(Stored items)
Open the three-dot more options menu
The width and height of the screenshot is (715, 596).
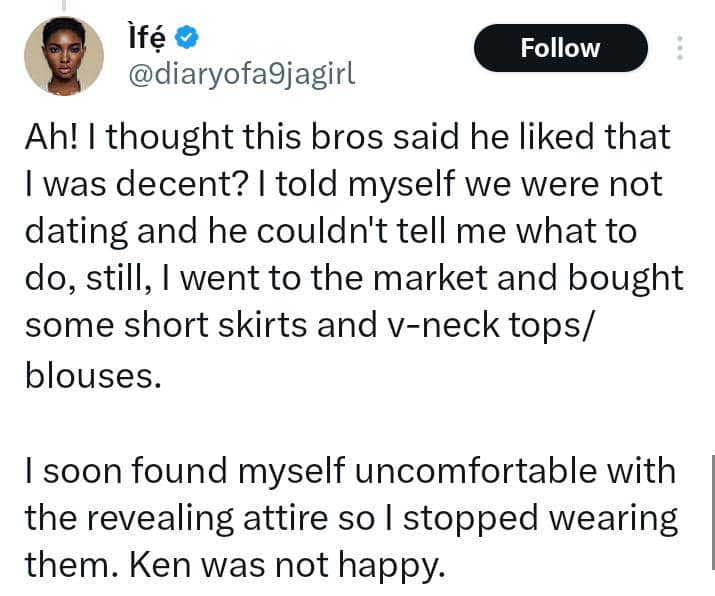(681, 48)
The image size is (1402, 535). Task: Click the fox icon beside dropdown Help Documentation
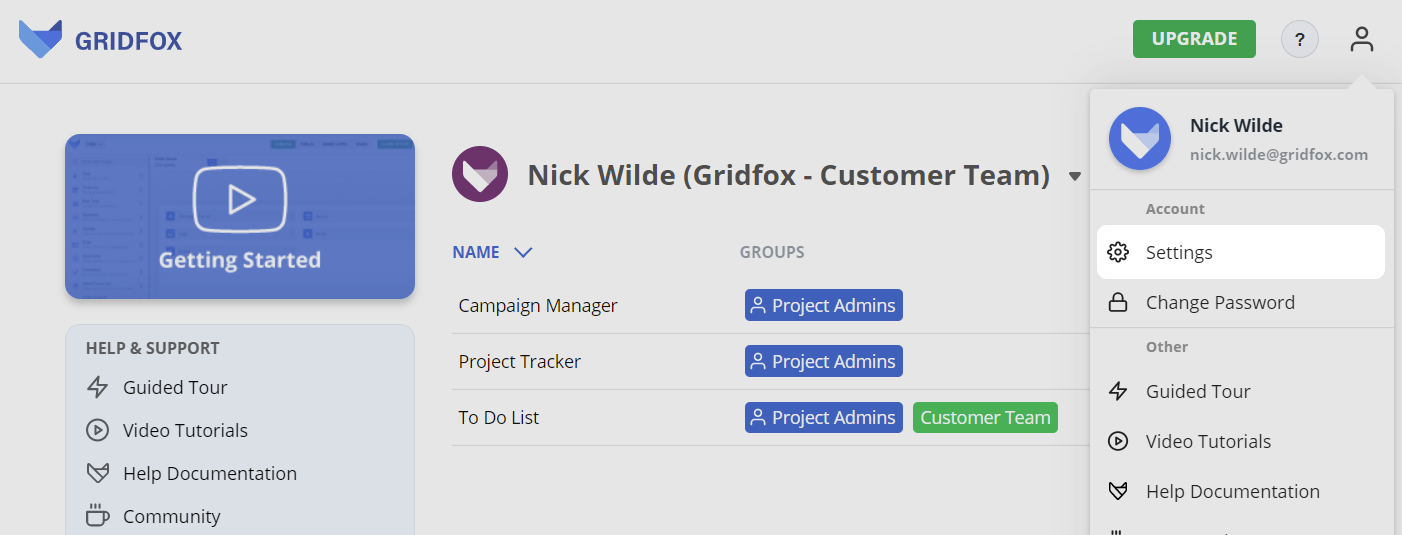click(x=1119, y=491)

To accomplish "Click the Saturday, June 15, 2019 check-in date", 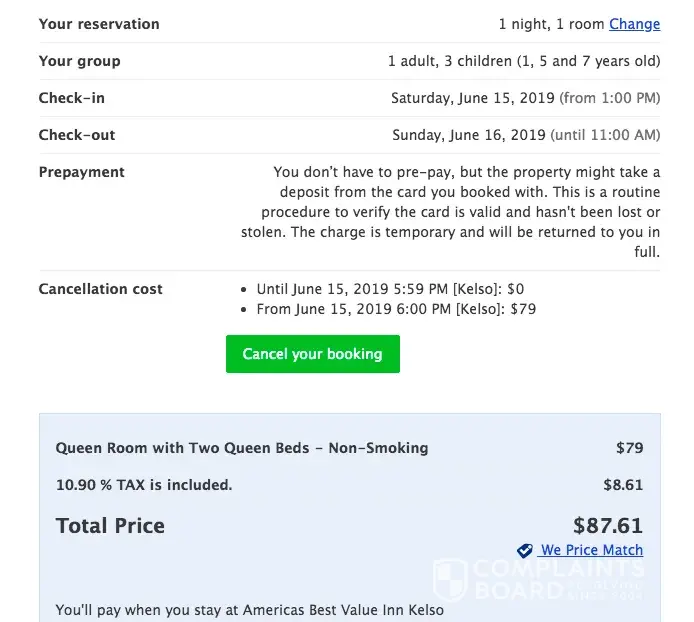I will [x=472, y=98].
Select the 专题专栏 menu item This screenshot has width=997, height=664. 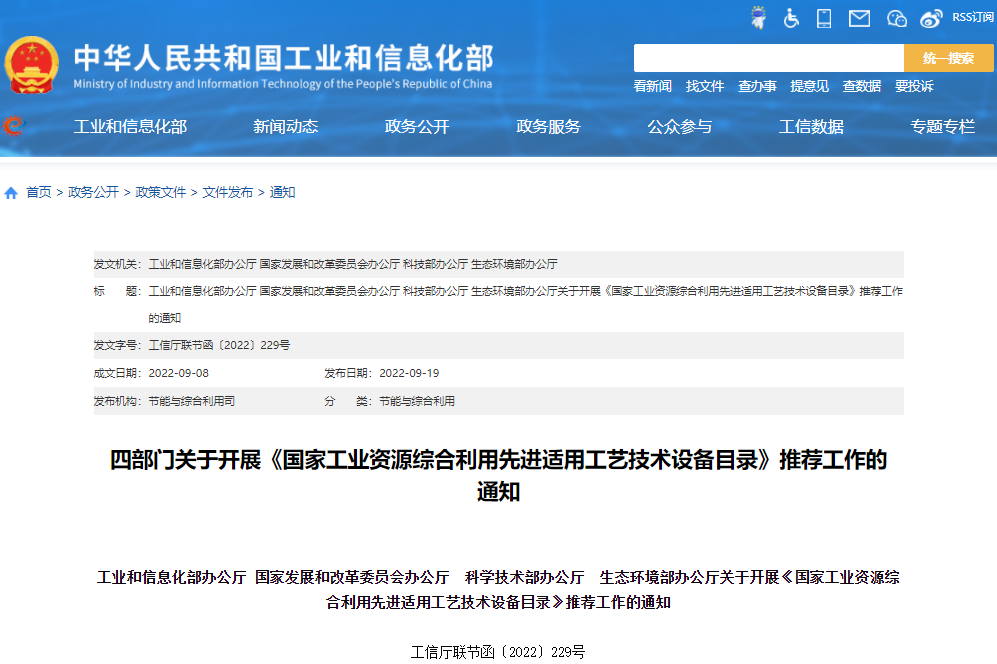(944, 127)
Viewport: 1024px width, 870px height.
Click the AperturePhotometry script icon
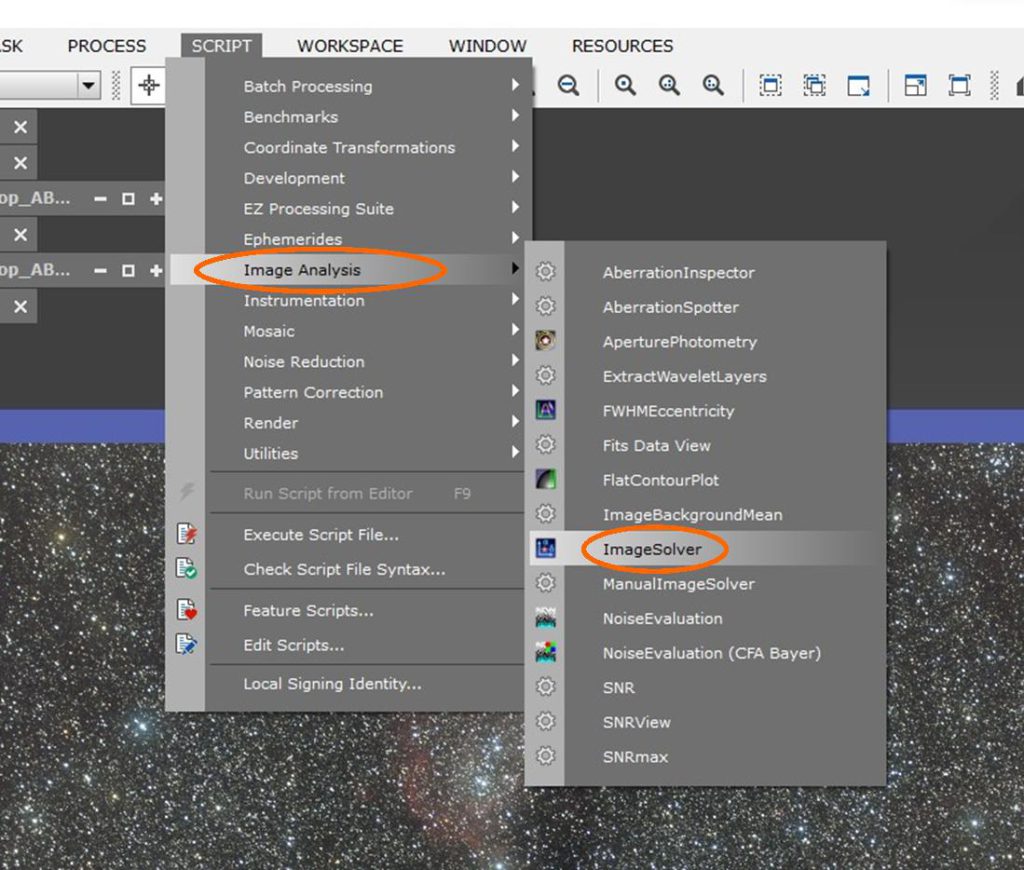click(545, 341)
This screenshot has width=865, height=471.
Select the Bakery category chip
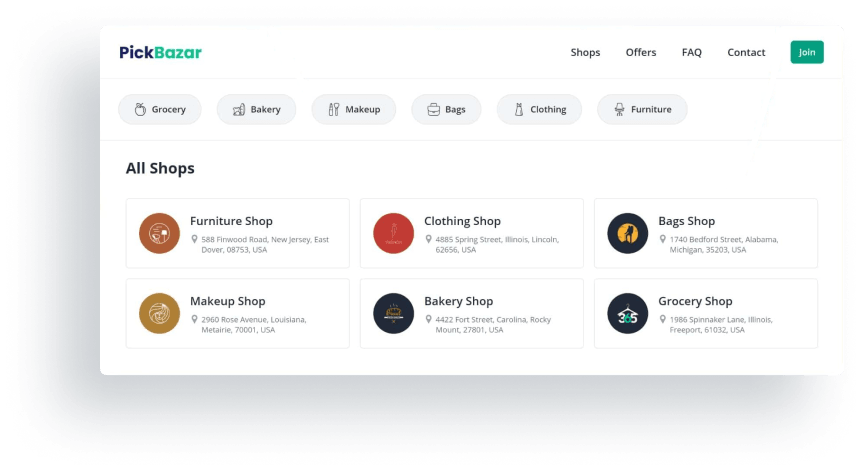[256, 109]
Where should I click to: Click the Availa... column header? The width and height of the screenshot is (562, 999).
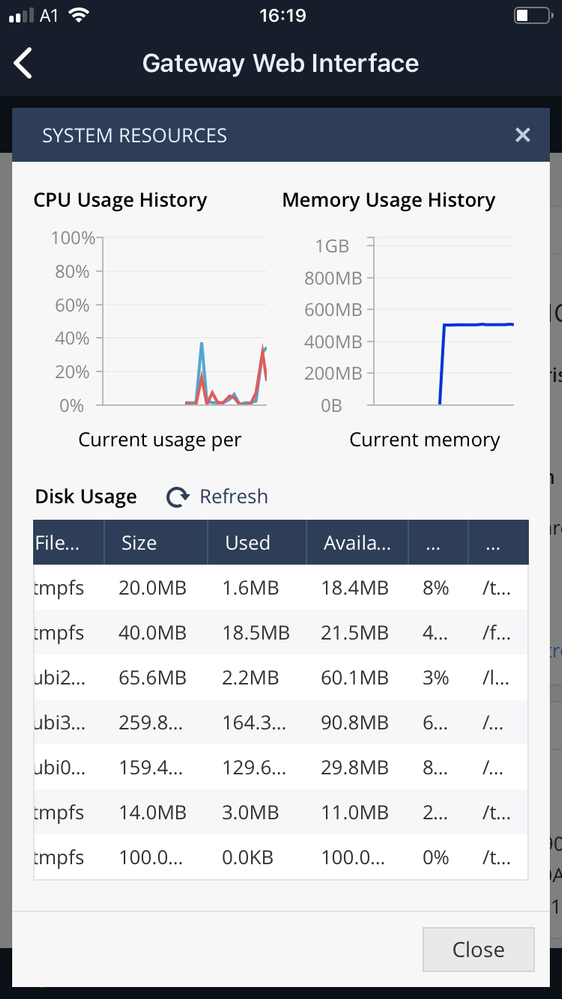pos(357,542)
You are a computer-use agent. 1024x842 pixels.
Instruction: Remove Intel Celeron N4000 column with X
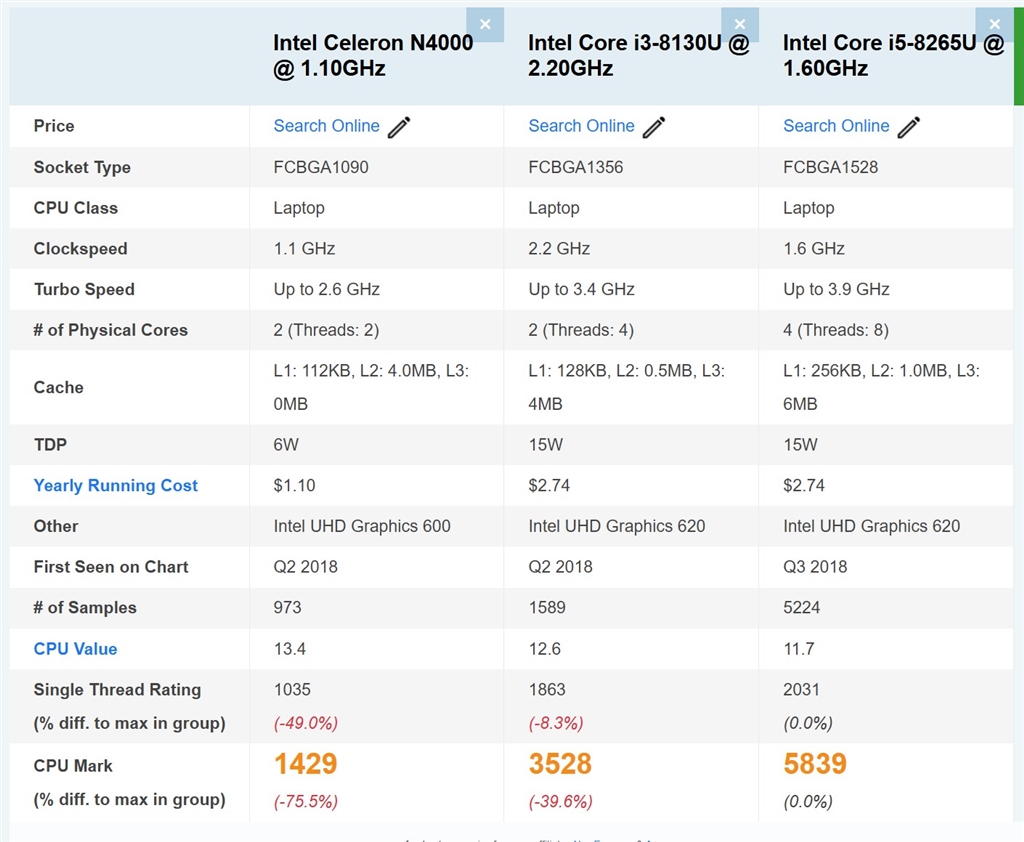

* EXERCISE INSTRUCTIONS *
Would you restate word for word only the lines from the line with "Select the Bakery category chip" to the last line above, with the pictures left out?

* RESULT OF THIS TASK *
Select the Bakery category chip
[256, 109]
Where should I click to: Click the Availa... column header? The width and height of the screenshot is (562, 999).
pos(357,542)
You are a computer-use agent. 1024x842 pixels.
Instruction: Remove Intel Celeron N4000 column with X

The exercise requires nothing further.